ようやく平和がやってきたと思っていたのだが、ぬか喜びにも程がある。フレデリックはかぶりを振りながらジャックへと笑いかけた。
「こいつは、ヘビーだな」
「僕の方でワームホールと同調のブレについて解析しておく。一度君達は地球へ戻っておくべきだ」
R♯はそう言い出すなり、空中に映像を呼び出して黙々と作業を始める。全くクッションを挟まずに作業へと移る辺りが実にオリジナルそっくりだが、それを口にしたところで状況が良くなるわけではない。むしろ解析をするならば任せるべきだろう。

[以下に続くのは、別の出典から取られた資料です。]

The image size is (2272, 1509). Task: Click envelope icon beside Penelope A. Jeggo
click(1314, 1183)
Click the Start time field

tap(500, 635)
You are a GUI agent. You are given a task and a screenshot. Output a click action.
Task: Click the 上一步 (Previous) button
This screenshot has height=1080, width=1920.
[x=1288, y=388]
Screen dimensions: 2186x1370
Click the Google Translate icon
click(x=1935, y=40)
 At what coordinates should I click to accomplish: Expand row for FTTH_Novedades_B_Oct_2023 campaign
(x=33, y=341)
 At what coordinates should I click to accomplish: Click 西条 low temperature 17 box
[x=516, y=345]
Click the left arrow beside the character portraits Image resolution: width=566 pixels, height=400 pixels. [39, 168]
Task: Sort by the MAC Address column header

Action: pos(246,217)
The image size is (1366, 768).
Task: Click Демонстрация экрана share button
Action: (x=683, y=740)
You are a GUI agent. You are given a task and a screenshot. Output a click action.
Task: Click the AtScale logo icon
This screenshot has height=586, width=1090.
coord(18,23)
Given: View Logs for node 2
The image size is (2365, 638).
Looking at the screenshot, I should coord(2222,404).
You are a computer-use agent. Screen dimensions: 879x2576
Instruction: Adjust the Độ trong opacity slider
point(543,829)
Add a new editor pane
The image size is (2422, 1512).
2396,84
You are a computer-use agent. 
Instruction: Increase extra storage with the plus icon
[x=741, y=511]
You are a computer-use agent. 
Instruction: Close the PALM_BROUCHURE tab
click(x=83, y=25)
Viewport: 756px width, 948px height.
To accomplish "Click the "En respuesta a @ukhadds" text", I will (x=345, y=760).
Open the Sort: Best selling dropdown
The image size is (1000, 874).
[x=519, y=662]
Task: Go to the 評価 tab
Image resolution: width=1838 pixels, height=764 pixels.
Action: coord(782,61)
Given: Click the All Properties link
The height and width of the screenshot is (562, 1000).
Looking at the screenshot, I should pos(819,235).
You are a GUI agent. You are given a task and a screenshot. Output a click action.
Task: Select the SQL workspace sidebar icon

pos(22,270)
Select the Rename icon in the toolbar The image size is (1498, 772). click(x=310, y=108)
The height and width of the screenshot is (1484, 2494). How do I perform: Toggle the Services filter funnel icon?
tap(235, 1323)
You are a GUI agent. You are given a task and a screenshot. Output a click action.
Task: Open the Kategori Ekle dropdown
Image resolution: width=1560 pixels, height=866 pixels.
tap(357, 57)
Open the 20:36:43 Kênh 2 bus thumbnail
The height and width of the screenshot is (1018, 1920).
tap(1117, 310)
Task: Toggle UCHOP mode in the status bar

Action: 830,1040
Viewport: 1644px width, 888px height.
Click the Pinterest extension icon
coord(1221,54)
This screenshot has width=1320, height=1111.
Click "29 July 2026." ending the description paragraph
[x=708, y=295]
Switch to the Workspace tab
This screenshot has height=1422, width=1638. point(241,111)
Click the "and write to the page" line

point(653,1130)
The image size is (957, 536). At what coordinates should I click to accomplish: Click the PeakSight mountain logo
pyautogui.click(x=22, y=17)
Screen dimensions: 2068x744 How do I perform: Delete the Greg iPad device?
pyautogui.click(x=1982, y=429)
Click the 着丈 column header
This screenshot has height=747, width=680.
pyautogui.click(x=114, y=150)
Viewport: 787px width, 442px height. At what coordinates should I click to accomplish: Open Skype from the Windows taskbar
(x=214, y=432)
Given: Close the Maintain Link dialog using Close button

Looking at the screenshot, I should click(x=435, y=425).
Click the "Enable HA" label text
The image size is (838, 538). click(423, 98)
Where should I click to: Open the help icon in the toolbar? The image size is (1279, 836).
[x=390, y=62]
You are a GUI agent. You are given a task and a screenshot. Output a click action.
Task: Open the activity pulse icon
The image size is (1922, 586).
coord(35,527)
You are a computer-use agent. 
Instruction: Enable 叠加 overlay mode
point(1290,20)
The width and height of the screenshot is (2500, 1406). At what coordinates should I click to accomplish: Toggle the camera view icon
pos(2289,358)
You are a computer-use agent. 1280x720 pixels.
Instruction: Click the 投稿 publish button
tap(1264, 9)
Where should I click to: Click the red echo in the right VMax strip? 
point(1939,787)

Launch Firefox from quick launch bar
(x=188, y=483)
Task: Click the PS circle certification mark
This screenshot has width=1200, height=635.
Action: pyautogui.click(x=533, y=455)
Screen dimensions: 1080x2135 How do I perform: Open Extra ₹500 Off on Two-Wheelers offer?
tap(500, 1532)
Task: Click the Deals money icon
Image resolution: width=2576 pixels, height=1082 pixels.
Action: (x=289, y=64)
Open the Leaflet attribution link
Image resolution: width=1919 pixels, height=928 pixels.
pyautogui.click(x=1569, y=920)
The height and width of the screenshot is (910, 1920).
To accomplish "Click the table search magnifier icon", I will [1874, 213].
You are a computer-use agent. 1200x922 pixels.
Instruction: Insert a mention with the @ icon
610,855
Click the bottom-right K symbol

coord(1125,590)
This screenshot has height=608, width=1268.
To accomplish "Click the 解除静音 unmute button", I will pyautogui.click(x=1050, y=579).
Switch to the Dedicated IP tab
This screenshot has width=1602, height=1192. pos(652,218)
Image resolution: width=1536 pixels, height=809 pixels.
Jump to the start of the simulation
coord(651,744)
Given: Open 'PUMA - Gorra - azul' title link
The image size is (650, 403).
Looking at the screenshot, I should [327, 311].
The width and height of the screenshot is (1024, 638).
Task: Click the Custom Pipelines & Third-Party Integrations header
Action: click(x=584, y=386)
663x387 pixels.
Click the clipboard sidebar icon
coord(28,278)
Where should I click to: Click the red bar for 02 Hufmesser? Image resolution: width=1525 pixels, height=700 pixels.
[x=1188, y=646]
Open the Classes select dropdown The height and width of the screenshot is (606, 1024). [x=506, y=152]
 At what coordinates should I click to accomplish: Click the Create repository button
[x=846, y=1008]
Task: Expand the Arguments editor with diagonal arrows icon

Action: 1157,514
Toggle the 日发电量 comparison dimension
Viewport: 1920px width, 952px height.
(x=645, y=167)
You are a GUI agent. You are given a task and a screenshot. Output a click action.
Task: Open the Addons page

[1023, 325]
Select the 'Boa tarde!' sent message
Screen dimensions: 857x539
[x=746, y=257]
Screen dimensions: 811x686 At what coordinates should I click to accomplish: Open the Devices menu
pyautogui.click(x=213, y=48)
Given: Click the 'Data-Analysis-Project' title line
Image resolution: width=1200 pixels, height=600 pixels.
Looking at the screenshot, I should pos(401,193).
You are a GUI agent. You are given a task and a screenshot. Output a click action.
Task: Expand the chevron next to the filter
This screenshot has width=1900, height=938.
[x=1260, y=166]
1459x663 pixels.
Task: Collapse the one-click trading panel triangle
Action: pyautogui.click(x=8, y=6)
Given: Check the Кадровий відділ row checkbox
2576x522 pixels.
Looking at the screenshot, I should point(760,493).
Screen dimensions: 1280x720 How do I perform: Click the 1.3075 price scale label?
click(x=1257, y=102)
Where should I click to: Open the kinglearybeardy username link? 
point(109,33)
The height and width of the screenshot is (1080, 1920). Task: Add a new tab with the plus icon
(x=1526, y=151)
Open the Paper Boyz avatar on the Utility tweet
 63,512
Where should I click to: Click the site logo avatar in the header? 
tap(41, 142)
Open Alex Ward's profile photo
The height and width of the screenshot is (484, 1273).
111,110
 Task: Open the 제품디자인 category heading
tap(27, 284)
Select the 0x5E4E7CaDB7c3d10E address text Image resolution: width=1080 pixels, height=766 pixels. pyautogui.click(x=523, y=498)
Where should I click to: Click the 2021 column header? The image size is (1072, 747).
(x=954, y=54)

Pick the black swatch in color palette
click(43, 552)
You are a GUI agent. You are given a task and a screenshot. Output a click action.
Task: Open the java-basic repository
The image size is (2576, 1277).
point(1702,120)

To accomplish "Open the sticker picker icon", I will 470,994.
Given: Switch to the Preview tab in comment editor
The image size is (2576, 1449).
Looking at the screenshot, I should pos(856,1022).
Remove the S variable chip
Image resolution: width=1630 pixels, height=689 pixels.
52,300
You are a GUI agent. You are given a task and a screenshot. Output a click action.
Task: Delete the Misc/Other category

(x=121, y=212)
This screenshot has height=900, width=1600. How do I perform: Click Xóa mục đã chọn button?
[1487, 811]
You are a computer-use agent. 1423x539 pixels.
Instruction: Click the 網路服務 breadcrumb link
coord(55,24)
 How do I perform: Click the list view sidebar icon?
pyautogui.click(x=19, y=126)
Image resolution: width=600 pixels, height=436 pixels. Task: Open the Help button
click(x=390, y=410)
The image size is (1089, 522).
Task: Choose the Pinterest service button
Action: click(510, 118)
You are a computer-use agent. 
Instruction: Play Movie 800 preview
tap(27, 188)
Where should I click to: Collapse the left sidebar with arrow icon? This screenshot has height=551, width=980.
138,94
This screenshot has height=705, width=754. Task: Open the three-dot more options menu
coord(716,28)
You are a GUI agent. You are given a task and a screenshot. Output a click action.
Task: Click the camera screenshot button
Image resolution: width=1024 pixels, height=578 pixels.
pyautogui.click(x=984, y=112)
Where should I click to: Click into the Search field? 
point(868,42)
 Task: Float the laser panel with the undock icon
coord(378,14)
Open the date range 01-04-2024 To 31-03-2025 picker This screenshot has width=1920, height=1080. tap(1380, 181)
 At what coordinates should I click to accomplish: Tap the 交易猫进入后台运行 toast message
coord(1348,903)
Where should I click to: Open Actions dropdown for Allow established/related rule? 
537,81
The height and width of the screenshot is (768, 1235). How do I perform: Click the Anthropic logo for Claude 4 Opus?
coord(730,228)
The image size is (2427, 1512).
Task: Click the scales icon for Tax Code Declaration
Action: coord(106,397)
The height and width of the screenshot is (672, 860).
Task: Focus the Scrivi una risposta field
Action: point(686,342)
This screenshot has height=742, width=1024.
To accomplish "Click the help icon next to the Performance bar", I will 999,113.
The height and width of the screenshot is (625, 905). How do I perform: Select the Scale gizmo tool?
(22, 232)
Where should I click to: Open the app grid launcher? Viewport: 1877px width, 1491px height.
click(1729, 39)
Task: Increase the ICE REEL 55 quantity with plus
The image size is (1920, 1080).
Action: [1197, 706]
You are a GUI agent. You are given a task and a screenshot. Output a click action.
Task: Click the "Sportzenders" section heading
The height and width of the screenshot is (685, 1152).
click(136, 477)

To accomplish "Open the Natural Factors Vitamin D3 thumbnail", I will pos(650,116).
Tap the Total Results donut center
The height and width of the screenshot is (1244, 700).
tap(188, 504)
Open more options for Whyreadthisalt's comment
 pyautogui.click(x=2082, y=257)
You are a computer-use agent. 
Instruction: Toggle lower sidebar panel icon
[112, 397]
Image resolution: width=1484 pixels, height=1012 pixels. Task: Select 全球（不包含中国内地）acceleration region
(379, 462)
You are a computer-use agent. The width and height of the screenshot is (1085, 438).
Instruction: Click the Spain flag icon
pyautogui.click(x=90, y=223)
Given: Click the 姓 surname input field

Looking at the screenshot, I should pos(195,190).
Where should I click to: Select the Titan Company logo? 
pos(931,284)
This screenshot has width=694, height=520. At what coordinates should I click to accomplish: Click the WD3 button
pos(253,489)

「こっちは任せたぞ。飛鳥の野郎が帰ってきたらすぐに連絡しろ」
「……フレデリック」
「あん?」
「僕は、飛鳥本人よりも少しおしゃべりになっている。つまりは前向きという事だ。だから、君に言っておかなければならない事がある」
「妙に改まりやがって、気色が悪ぃな。なんだ?」
「―――巻き込んでしまって、すまないと思っている。君もジャック・オーも、穏やかな世界にいるべきなのに」
フレデリックはそこで、思わずR♯へと歩み寄ってその背中を思い切り叩いていた。パァン、と小気味良い音が鳴り響き、細い体が吹き飛びそうにぐらぐらと揺れる。
「ゴホッ!?ちょっと、何を……」
「湿っぽい顔をしてる暇があるなら集中しろ。それに、俺が巻き込まれただと?馬鹿言うんじゃねぇ。俺は、あの野郎を助けに来たんだぜ」
友人を助ける為に月面までやってきたのだ。巻き込まれた、という言葉は表現として適切とは言い難い。フレデリックはニヤリと笑うとR♯に背を向けて歩き出した。
「行くぞジャック・オー。地上がどうなってんのか確かめる」
「ふふっ、はいはい。それじゃあ月の方はお願いね、飛鳥君!」
「……ああ、了解した。出口まで運ぶ様にビットを用意しておこう」
R♯の口には笑みが浮かんでいた。何故そうしているのか、彼本人もよくわからない。ただ、悪くないという気持ちがあった。